After another loss yesterday, CGC stock is down over 4% since the July 3 announcement that founder and Co-CEO Bruce Linton was stepping down from his position. The press release also stated that he will be leaving the Canopy Growth Board.
Poor fourth-quarter results and CBD limitations in the U.S. market are only adding to Canopy Growth’s woes.
The corporate drama in particular continues a slide for Canopy Growth stock that began in May and has seen shares down over 22%.
The Bruce Linton Effect on CGC Stock
On July 3, Canopy Growth put out a press release announcing a “leadership transition.” The Canadian company’s founder and Co-CEO Bruce Linton would be stepping down from his position immediately, as well as giving up his seat on the board.
“We thank Bruce and Mark for establishing the foundation for a company that is very well-positioned to lead in the emerging global cannabis market. We are also excited to embark upon our next phase of growth as global leader in the cannabis industry.”
The remaining Co-CEO Mark Zekulin will remain as the sole CEO while the board conducts a search for the next leader of the company.
News of Linton’s departure had an immediate impact on CGC stock. That’s only natural when the co-CEO, founder, and public face of the largest company in the high profile cannabis industry steps down.
Then Linton poured fuel on the fire. In a CNBC interview, Linton claimed that despite the wording used in the press release (which suggested an amicable split), he was actually fired.
“I think stepping down might not be the right phrase, I was terminated.”
The drama around Linton’s departure has not been great news for the company and Canopy Growth stock continues to feel the impact of the move.
Added to the Q4 Earnings Report
While Linton hasn’t yet suggested he was fired because of the company’s poor Q4 results, many people are connecting the dots.

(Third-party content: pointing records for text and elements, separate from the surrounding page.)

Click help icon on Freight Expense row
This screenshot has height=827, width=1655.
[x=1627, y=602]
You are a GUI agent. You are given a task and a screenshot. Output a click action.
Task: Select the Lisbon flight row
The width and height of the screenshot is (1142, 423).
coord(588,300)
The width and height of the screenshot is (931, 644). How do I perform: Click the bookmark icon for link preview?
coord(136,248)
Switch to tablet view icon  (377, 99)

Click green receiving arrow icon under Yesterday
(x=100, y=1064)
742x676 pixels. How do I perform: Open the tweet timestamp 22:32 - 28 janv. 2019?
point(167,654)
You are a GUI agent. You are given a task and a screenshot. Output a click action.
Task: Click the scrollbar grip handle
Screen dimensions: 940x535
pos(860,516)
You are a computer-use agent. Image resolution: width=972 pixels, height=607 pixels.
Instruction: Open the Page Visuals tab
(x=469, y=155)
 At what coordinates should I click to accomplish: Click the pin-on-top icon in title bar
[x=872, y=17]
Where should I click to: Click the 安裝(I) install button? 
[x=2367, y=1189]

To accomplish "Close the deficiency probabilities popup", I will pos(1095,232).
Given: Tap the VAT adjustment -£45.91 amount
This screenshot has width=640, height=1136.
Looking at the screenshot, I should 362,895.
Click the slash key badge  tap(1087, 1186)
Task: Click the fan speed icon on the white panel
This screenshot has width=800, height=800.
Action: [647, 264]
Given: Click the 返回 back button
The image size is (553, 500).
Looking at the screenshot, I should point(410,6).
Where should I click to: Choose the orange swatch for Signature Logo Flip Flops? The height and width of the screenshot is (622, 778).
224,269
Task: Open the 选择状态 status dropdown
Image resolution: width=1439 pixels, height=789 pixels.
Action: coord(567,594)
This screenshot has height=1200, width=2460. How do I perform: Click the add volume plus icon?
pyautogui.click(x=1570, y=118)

Constellation Brands (NYSE:STZ) invested $4 billion in Canopy Growth last August. That move included putting an insider into the role of CFO at Canopy, and adding its own board members. Naturally, a suspicion was raised that Linton was fired as CEO because Constellation had lost patience after another disappointing quarter. When Canopy posted its Q4 results on June 20, revenue was up, but so were losses which were far higher than analysts had been expecting. That resulted in a plunge in the CGC stock price as investors bailed.
Constellation Brands has been giving interviews denying that Linton was fired because of Canopy Growth’s financial performance, however that’s only adding to suspicions.
What About CBD?
Now that recreational marijuana has been legal in Canada for nearly a year, one of the areas where Canopy Growth has been looking for growth is CBD — a cannabis extract.
The American market for CBD is estimated to be worth as much as $22 billion by 2022, putting it in the same league as recreational marijuana. The company has plans to release CBD products in the U.S. — a move that should have significant upside for CGC stock — however there’s a speed bump there.
The Federal Drug Administration ruled that it is illegal to add CBD to food or drinks. Yesterday, New York City’s Department of Health put a ban on CBD-infused food and beverages into effect. And starting October 1, violations by restaurants or retailers will come with a fine ranging from $250 to $600. With other jurisdictions — including the states of Ohio and Maine — also banning CBD additives in consumables, the rollout of CBD-infused products seems unlikely to go as smoothly as hoped.
All in all, not a great start to the summer for Canopy stock. But for investors looking to grab a piece of the biggest player in the legal marijuana market, the company’s current struggles while it enters into its “next phase of growth” may make it a buying opportunity.
As of this writing, Brad Moon did not hold a position in any of the aforementioned securities.